Не скоро мы вновь рискнули покуситься на виноград, но при первой же попытке подняли на ноги еще одного бандита и больше ни о чем таком уже не помышляли. Тот крестьянин, верхом на муле, должно быть, предупредил о нас всех стражей от Афин до Пирея.
Каждое поле по этой длинной дороге охранял вооруженный сторож; конечно, не все они бодрствовали, однако в случае чего были под рукой. Это как нельзя лучше характеризует современную Аттику: ее населяют всякие темные личности. Сторожа охраняли свою собственность не от иностранцев, но друг от друга; ведь чужеземцы редко заглядывают в Афины и Пирей, а если и заглядывают, то среди бела дня, когда можно за гроши купить сколько угодно винограду. Жители современной Аттики отъявленные воры и лгуны, если верно то, что о них рассказывают, а я охотно этому верю.
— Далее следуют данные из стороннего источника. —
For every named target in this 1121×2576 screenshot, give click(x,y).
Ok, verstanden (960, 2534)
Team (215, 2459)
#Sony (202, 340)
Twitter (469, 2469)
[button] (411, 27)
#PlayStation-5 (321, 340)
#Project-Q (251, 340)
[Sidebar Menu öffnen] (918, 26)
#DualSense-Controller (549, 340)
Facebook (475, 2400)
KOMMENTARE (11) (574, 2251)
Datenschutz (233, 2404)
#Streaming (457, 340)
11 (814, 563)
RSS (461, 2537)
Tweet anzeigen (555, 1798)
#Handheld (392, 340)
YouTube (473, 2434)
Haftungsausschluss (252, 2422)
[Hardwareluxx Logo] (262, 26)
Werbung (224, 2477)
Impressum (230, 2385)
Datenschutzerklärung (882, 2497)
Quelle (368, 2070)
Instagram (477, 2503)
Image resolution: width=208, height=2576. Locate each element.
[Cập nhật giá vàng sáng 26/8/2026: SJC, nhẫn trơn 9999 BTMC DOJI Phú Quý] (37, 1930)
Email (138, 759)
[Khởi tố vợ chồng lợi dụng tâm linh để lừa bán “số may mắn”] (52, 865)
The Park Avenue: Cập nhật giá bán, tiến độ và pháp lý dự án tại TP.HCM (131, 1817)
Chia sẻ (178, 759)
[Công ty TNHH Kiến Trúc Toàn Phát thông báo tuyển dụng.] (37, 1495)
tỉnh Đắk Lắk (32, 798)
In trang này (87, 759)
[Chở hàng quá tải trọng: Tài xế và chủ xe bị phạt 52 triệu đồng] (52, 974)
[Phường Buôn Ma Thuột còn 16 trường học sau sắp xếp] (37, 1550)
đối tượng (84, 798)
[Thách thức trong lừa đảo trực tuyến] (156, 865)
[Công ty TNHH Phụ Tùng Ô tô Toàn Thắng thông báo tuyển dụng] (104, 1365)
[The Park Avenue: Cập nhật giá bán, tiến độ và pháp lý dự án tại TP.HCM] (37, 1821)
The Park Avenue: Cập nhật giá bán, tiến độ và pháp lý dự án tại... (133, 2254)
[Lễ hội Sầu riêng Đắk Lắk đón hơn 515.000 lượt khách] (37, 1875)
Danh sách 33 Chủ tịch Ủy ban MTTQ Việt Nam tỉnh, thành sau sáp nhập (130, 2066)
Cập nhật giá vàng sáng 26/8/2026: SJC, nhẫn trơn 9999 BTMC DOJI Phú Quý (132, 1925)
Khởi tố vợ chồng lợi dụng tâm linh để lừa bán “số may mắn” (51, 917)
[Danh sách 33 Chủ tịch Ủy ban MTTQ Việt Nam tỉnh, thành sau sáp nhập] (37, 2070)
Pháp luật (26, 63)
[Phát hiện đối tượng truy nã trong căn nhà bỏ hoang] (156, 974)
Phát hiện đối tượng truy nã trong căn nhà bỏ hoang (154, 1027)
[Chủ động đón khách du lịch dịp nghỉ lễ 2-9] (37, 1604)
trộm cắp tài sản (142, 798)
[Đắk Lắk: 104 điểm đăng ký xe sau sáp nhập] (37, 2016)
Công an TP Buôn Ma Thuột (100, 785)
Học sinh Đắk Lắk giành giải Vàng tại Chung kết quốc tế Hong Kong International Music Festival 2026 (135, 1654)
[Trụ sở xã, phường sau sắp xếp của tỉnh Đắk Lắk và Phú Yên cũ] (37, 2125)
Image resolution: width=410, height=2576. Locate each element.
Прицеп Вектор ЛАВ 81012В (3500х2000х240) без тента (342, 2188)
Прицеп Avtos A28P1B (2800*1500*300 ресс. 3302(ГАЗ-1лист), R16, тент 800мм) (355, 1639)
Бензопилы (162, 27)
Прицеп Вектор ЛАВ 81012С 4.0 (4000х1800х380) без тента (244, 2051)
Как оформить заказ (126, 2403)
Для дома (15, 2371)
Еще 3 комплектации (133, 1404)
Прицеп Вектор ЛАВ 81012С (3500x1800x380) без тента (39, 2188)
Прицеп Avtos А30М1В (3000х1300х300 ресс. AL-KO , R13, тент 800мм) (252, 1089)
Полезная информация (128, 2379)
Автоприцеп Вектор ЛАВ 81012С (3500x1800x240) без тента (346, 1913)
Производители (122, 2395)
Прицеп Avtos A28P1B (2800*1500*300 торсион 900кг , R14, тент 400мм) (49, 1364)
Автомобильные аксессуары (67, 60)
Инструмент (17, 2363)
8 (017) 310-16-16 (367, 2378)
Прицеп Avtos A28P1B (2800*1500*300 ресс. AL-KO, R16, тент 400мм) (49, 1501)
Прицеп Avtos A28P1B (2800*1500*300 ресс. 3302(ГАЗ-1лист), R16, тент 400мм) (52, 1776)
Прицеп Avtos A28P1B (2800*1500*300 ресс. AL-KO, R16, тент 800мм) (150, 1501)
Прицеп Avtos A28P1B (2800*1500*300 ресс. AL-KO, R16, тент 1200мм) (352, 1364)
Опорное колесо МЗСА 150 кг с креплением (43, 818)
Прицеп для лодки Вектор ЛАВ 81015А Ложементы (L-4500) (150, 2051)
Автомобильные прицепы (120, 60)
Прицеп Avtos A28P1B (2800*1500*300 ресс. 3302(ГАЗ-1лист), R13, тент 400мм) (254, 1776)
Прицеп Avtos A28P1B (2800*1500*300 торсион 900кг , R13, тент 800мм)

Едва небо на востоке зарумянилось и колоннада Парфенона, будто сломанная арфа, повисла над жемчужным горизонтом, мы закончили наш тринадцатимильный поход по нелегким окольным путям и вышли к морю неподалеку от причала, сопровождаемые обычным эскортом из полутора тысяч пирейских псов, завывающих на все голоса. Мы окликнули лодку, которая стояла ярдах в трехстах от берега, и в ту же минуту поняли, что это полицейский бот, подстерегающий возможных нарушителей карантина. Мы поспешно ретировались — нам уже было не привыкать к этому, — и когда полицейские подъехали к месту, где мы только что стояли, нас уже и след простыл. Они пошли вдоль берега, но не в ту сторону, а тем временем из полумрака вынырнула наша лодка и взяла нас на борт. На корабле слышали наш сигнал. Мы гребли бесшумно и успели добраться до дому раньше, чем вернулась полицейская лодка.
Еще четверо наших пассажиров жаждали побывать в Афинах; они отправились спустя полчаса после нашего возвращения, но полиция заметила их, как только они высадились на берег, и тут же погналась за ними, так что они едва успели добраться до своей лодки, — на этом дело и кончилось. От дальнейших попыток они отказались.
Сегодня мы отплываем в Константинополь, но кое-кто из нас ничуть не жалеет об этом. Мы повидали все, что есть интересного в этом древнем городе, появившемся на свет за шестнадцать столетий до рождества Христова и успевшем состариться ко времени основания Трои, — и мы видели этот город во всей его красе. Так чего ж нам огорчаться?
Еще двоим пассажирам удалось ночью прорвать блокаду и съехать на берег. Мы узнали об этом наутро. Они ускользнули так незаметно, что на корабле их хватились лишь через несколько часов. Едва стало смеркаться, у них достало смелости отправиться в Пи-рей и нанять экипаж. Ко всем прочим приключениям во время «Увеселительной поездки в Святую Землю» они рисковали прибавить еще и три месяца тюрьмы. Я восхищаюсь «дерзкой отвагой»[137]. Но все обошлось благополучно, они так и не высунули носа из своего экипажа.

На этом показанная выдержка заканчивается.